Item (2) - Mr Calabretta's insistence that he was validly in office
- I referred in the principal judgment to the debate in pre-trial correspondence on the question whether it was in any sense incumbent upon Mr Calabretta to initiate proceedings (under s 447C or otherwise) when funds to do so were not available to him. I do not need to repeat here the reasons for the conclusion that it was not. Nor do I need to restate reasons for the conclusion that Mr Calabretta could not simply vacate the field as Condor continually pressed him to do.
- Mr Calabretta's stance that he was in office as administrator unless and until the court otherwise determined was, in the circumstances, a reasonable stance. Condor pressed upon him in pre-trial correspondence a number of propositions relevant to the central issue, in particular, that Mr Darby and Mr Stops "could not possibly have formed a concluded opinion about the company's solvency prior to purporting to appoint you as administrator". In the result, the decision of the court was that it had been shown that Mr Stops had not formed a s 436A(1)(a) opinion but that it had not been shown that Mr Darby had not formed such an opinion. It was also urged upon Mr Calabretta that Mr Darby and Mr Stops "did not hold a valid meeting of directors to consider the purported appointment" and that the new directors had seen only "a copy of the purported appointment resolution" - a reference, it seems, to the document held at [48] of the principal judgment to have effect under Condor's constitution as if a resolution had been passed at a meeting of directors.

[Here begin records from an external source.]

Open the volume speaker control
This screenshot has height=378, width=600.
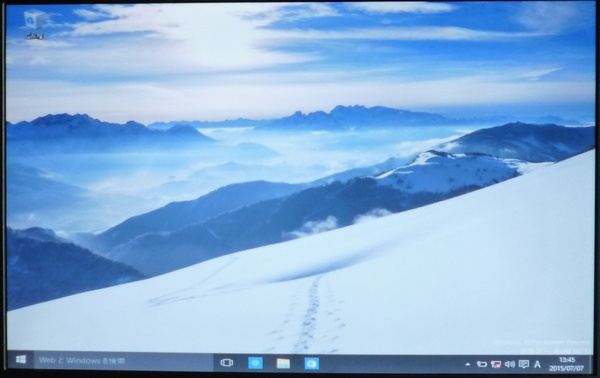pos(510,364)
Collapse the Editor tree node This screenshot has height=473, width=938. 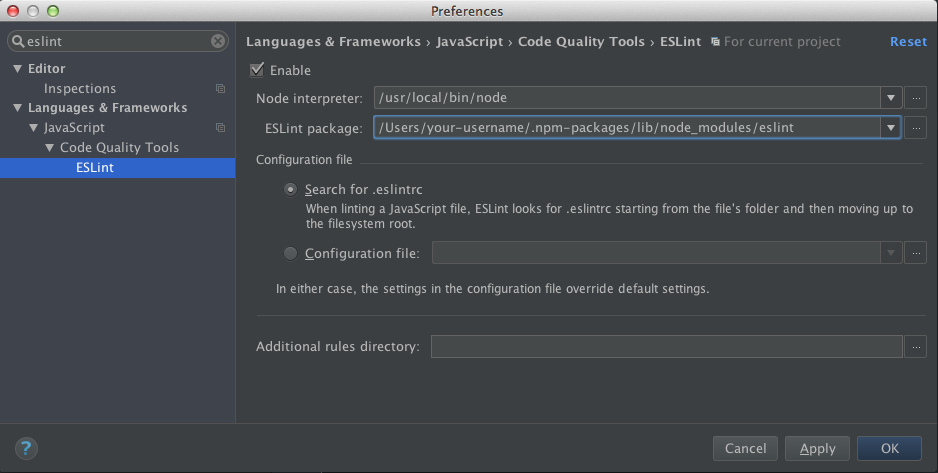[17, 69]

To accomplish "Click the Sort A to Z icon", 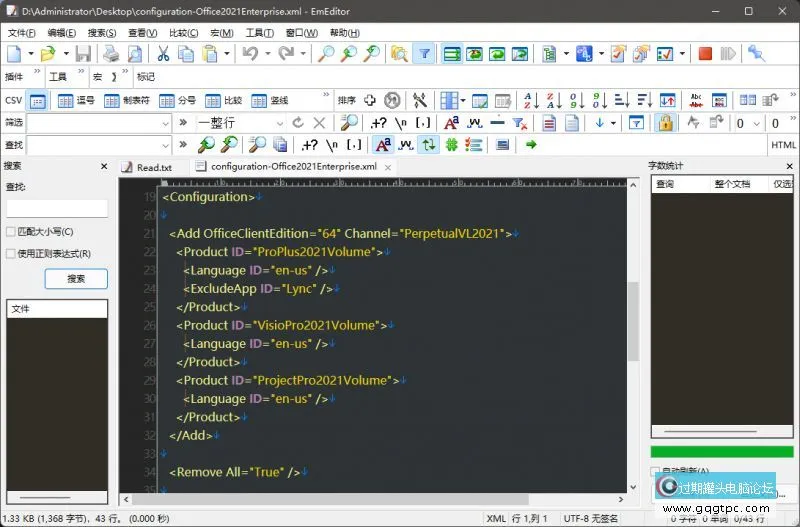I will coord(529,100).
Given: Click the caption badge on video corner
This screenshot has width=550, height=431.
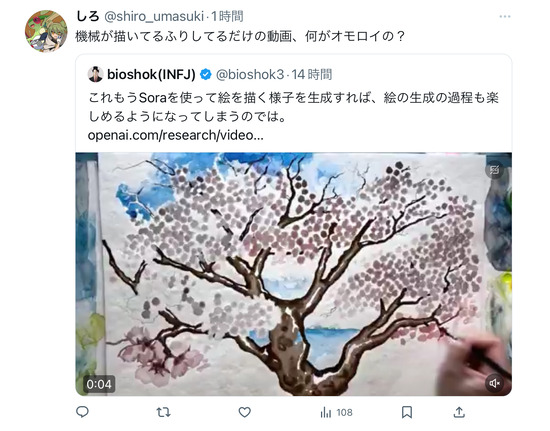Looking at the screenshot, I should pyautogui.click(x=495, y=170).
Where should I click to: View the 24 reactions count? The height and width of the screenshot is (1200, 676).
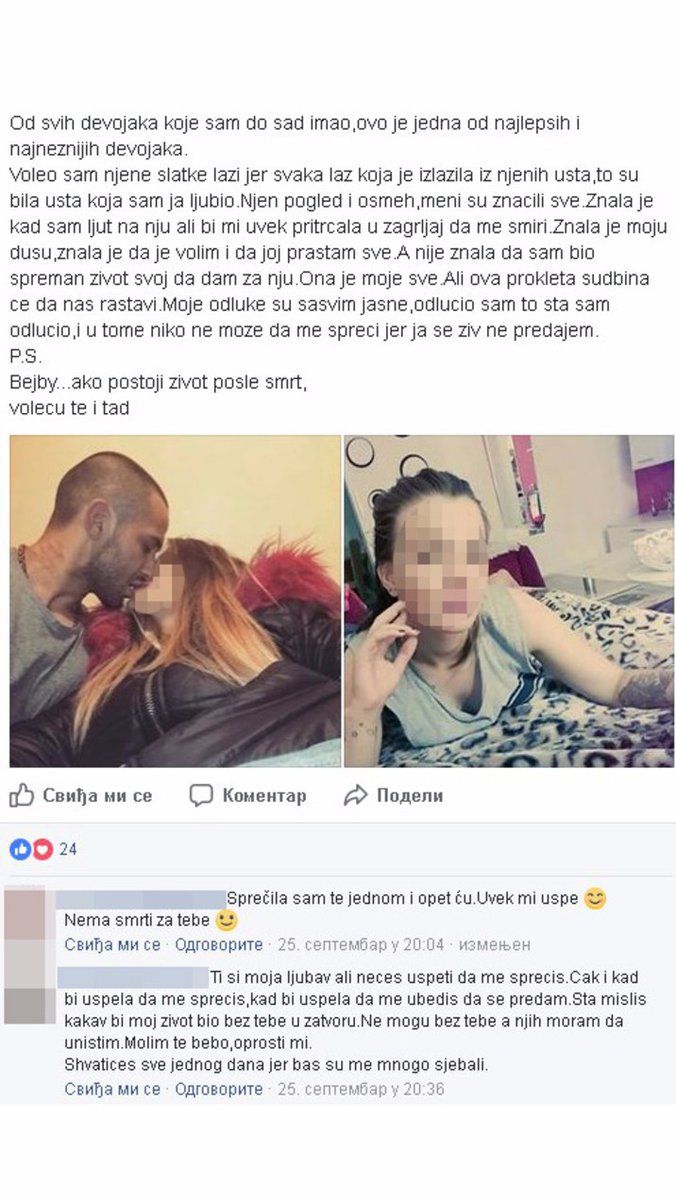[x=68, y=850]
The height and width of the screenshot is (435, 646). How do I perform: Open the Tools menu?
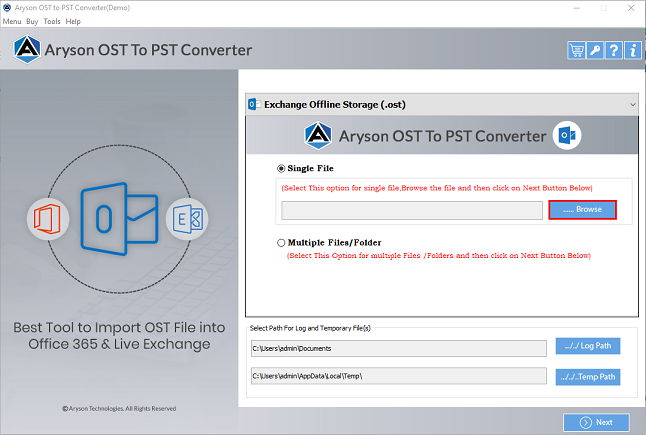click(52, 21)
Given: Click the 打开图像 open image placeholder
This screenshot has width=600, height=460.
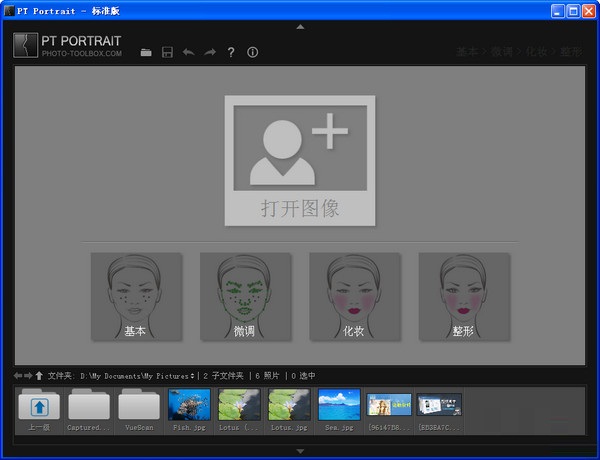Looking at the screenshot, I should tap(300, 161).
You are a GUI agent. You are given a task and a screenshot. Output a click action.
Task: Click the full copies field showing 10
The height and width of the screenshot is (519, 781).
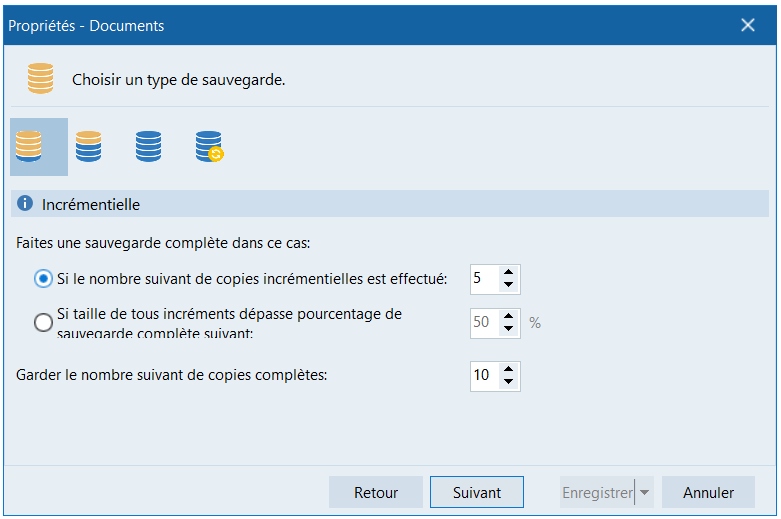(x=483, y=376)
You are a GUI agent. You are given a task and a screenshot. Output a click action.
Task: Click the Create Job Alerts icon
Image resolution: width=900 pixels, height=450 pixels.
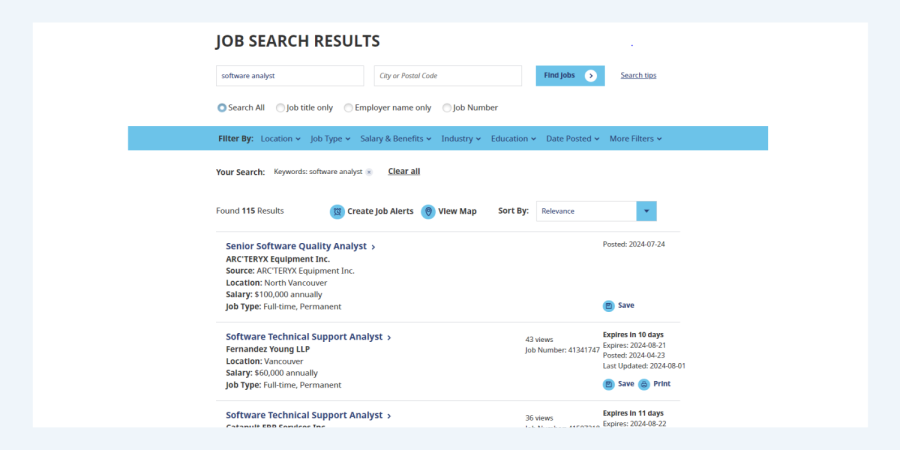[338, 211]
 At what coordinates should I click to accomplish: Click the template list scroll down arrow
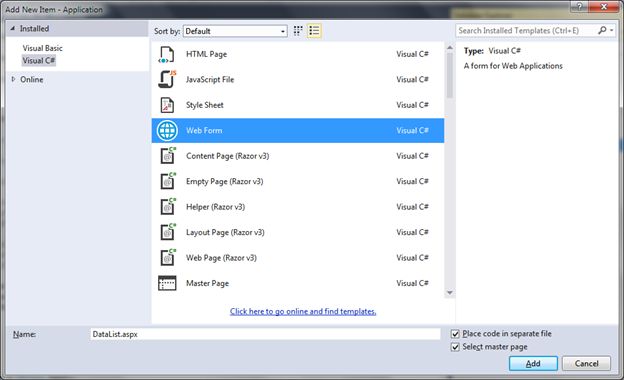450,293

- In these ways (perhaps in addition to others), Condor urged upon Mr Calabretta propositions that, while no doubt embraced conscientiously by Condor's new directors, were, upon the kind of analysis that legal proceedings are particularly apt to produce, shown to represent no sound basis for a conclusion that the appointment was invalid.
- Mr Calabretta's continuing adherence in the pre-trial correspondence to the proposition that his appointment was unimpeachable was, in context, no more than a statement of opinion that the material placed before him by the new directors was insufficient to warrant a clear-cut conclusion of invalidity.
- At the same time, however, Mr Calabretta was aware of at least the possibility of a problem. In the course of cross-examination, he accepted that he was aware of the possibility that the urgent move by the directors to impose voluntary administration was in some way connected with the circumstance that there might well be a spill of the Condor board and the installation of Mr Farquhar and his colleagues as directors. The point made in the pre-trial correspondence by Mr Russell on Mr Calabretta's behalf was that there was "presently insufficient evidence to conclude that the only reason he was appointed was" the improper purpose postulated by Mr Farquhar (original emphasis).
- The position was thus that, while Mr Calabretta did not consider evidence "presently" available to be sufficient to support a finding of improper purpose, he acknowledged in his own mind the possibility that improper purpose may have been at work. In the pre-trial correspondence, he referred to the first matter but not to the second. That caused that correspondence to convey an unbalanced account of his position.